When the tenability of that model came into question, the industry looked over its shoulder to another industry that has long had to deal with expensive devices: automakers. While the idea of owning a telephone would have seemed strange to consumers in the 1960s, so would the idea of leasing a car. But when money became tight for car buyers, that is exactly what the auto industry turned to. And when wireless providers decided to no longer deeply subsidize $600 smartphones, they came up with the same solution. For the moment AT&T is still offering smartphones at a somewhat reduced price with a two-year contract, but not as reduced as it once was. AT&T would love to leave that model behind and it may well disappear entirely. Instead, you can pay full price for the device or bring your own (with a small monthly service discount if you do), or you can pay on installments. After 20 months, the device is yours, but as with a car lease, you will owe the entire residual amount if you end paying installments early.

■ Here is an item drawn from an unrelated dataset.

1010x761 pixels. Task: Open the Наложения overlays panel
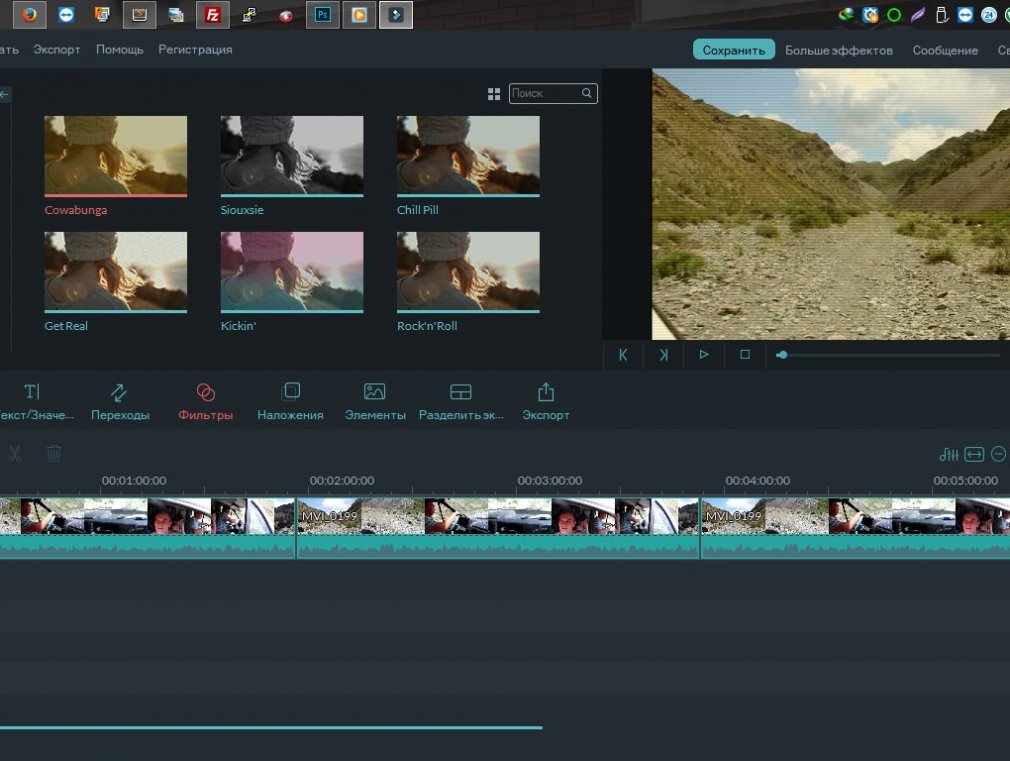coord(290,401)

Here are items that Stephenson did not account for or disclose, at least publicly at the conference.

By pulling away from its role in the device distribution chain, AT&T will not curb the device development madness or the consumer desire for the latest and greatest, which is always a few months around the corner. Stephenson’s taking a stand is completely bottom-line rational, but is likely to prompt a new dynamic, in which synergy diminishes, replaced by some still-to-be-determined forces.

In essence he has said: This is nuts and we are not playing this game anymore. But if he thinks that the other players—consumers and manufacturers—are about to adapt to AT&T’s direction, it may not be that easy.

Manufacturers have been granted extraordinary freedom by the subsidy-model, freedom which certainly contributed to the accelerated upgrade cycle. They have developed expensive devices that they knew would be discounted and therefore more accessible to consumers. But they are in the business of innovation, and they can’t and won’t just stop. Either they slow down innovation, or they make devices more affordable, or they expect people to shell out big bucks every couple of years. This may or not be what Stephenson had in mind to do: shift the onus, get out from the tight space, and put the manufacturers between the rock and the hard place.

Consumers also don’t want to be left behind. The only thing moving faster than smartphone development are expectations of user experience. A good part of that is software-based, not necessarily requiring a newer or better device. But some of the most appealing and desired features and functions are device-bound. In keeping with Stephenson’s comments, the free market conclusion is that if customers want something, they should be willing to pay for it, if they are able. People might want to drive a Lexus or BMW, but some are just going to have to settle for a reliable Chevy. But that doesn’t mean customers are going to be happy, no matter how rational it is, when they’ve been driving the best for less up to now.

That isn’t the biggest question or unspoken prospect.

Consumers may not want or need as much service as AT&T has prepared to provide and plans to sell. It is evident, from research and from the rise of non-phone tablets, that this is now a Wi-Fi device world. The expense of data drove consumers there, and once they discovered that most of the capability of their smartphones could be accessed via free or cheap, and nearly ubiquitous, Wi-Fi, data and even phone service became the sometimes necessary sidekick turned to if and only if there was no Wi-Fi available. Which other than travelling, is increasingly rare.

All of us—manufacturers, providers and consumers—are rethinking the possibilities.